RECORDS PROVIDED
■ ■ ■ ■ ■ ■ ■

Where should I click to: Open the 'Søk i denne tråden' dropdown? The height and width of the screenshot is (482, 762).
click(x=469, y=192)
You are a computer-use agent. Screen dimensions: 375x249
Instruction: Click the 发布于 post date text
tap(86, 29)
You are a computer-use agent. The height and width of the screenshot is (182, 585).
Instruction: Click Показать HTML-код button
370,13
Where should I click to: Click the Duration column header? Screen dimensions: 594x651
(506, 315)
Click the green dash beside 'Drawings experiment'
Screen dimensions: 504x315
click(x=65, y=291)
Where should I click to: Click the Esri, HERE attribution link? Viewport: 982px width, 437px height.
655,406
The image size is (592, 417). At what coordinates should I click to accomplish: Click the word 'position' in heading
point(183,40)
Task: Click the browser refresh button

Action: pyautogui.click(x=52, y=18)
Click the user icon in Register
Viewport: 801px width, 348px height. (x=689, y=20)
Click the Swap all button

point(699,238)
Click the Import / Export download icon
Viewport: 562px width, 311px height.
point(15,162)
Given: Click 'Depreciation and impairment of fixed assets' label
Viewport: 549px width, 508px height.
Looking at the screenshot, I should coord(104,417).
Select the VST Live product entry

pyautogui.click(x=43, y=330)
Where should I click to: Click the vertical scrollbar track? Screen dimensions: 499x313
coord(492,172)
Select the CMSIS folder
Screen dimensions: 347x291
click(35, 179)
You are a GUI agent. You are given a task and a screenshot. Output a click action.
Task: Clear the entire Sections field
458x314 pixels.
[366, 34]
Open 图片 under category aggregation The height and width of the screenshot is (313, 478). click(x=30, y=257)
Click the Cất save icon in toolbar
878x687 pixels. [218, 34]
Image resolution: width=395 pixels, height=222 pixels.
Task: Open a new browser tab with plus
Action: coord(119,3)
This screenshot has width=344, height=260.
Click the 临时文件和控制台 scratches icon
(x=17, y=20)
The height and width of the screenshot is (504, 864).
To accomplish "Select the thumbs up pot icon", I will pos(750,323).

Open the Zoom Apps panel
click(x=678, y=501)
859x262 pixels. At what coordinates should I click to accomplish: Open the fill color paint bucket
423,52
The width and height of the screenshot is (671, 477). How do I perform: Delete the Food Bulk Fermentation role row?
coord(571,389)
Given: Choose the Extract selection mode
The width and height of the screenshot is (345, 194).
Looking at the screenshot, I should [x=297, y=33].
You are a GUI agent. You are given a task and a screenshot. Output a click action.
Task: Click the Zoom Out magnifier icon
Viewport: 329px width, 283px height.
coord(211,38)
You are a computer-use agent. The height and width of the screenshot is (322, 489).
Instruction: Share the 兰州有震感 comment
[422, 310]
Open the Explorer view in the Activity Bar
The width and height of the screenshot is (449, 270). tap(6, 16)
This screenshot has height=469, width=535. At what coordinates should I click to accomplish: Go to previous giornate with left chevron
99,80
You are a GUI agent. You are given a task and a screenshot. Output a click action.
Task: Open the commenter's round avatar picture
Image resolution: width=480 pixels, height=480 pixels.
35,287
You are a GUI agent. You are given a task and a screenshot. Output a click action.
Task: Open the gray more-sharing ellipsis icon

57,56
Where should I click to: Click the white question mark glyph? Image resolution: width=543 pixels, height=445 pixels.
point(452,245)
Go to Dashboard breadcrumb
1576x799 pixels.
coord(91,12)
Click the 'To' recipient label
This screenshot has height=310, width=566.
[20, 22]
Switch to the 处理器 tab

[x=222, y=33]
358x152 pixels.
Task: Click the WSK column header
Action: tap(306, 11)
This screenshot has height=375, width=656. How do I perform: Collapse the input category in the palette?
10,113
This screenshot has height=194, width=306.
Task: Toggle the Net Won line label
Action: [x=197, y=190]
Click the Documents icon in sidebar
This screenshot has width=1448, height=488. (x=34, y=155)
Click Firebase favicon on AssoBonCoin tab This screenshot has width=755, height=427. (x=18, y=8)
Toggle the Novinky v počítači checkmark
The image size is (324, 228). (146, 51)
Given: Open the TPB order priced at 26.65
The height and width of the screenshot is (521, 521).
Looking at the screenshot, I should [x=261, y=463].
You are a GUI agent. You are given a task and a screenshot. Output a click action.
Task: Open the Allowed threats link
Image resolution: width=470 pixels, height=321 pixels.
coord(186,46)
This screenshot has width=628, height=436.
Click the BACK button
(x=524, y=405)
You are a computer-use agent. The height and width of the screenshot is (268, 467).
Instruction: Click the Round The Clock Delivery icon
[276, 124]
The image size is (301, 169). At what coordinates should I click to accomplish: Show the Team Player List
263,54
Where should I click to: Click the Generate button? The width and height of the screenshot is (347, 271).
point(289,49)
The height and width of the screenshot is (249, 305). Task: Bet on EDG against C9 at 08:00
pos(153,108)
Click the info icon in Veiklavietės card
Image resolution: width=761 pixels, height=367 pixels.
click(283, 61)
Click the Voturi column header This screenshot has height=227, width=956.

■ ■ ■ ■ ■ ■ ■

YOUR OBJECTIVE
Counting only lines with the word "computer" in them, say how many there are in the entries above, with no other words.

YOUR SOLUTION
4